▸ **Task requirements**
Rewrite the items from the line with "470x340 pixels. Task: Decrease" to the line with "Action: click(596, 320)", both lines included, and keep the requests unchanged. Offset every coordinate in the answers by -121.

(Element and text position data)
>>

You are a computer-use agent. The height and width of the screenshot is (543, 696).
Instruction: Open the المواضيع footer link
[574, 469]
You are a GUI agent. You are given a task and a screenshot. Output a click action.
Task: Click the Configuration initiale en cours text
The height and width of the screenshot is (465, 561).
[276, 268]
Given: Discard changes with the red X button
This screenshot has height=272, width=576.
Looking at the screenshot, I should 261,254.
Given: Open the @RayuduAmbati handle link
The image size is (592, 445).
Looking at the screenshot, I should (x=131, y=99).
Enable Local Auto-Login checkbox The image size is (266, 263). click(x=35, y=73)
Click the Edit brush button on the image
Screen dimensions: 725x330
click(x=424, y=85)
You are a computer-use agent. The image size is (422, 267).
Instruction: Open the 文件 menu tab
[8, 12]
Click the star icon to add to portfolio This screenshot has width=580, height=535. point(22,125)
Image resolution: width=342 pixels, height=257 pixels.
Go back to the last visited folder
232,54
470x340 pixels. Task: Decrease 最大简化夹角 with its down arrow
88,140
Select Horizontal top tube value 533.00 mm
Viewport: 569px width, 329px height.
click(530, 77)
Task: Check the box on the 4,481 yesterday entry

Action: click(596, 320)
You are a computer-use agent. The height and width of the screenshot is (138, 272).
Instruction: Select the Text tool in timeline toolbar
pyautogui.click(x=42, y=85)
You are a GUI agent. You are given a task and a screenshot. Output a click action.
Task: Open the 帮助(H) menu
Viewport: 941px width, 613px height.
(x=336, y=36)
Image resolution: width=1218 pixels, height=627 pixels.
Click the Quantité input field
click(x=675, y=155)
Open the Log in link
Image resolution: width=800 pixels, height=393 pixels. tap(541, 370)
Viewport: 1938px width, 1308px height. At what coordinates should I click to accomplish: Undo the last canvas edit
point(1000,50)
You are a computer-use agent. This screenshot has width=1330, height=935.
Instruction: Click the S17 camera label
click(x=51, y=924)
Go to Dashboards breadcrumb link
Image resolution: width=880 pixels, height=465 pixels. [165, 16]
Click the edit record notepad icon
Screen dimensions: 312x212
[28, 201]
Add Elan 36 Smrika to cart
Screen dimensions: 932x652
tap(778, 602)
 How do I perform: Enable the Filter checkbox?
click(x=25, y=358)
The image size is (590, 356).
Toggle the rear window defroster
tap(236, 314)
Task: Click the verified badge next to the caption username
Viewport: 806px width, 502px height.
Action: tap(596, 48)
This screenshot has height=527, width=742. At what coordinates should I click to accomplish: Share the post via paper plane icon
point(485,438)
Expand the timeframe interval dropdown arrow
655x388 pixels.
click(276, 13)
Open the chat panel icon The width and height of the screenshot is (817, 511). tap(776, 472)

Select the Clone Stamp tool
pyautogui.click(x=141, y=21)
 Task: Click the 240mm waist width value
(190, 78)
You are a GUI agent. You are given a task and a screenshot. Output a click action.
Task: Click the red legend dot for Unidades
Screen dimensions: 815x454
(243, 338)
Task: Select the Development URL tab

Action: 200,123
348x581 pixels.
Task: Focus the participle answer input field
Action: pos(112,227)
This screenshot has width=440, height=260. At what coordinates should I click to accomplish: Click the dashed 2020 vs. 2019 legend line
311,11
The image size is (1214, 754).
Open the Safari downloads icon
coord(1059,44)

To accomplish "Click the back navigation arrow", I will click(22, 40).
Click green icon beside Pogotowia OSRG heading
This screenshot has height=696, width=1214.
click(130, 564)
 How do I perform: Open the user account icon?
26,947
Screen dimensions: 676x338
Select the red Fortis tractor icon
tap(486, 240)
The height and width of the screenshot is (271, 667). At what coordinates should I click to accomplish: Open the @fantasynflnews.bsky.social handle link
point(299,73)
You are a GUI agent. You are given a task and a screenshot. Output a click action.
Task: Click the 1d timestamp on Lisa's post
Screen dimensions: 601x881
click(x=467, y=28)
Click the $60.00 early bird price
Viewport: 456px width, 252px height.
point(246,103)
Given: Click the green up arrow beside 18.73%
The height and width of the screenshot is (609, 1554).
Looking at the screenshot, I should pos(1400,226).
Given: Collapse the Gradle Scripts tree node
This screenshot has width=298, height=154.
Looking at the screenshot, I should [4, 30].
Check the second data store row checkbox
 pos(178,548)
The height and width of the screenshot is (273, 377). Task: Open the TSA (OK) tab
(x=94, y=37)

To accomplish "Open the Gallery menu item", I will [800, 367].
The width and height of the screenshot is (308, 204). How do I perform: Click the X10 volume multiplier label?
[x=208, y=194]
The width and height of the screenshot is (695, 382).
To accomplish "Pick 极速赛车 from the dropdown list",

<<

▸ **Result of this task**
470x340 pixels. Task: Decrease 最大简化夹角 with its down arrow
-33,19
Select Horizontal top tube value 533.00 mm
Viewport: 569px width, 329px height.
click(409, -44)
Task: Check the box on the 4,481 yesterday entry

Action: click(475, 199)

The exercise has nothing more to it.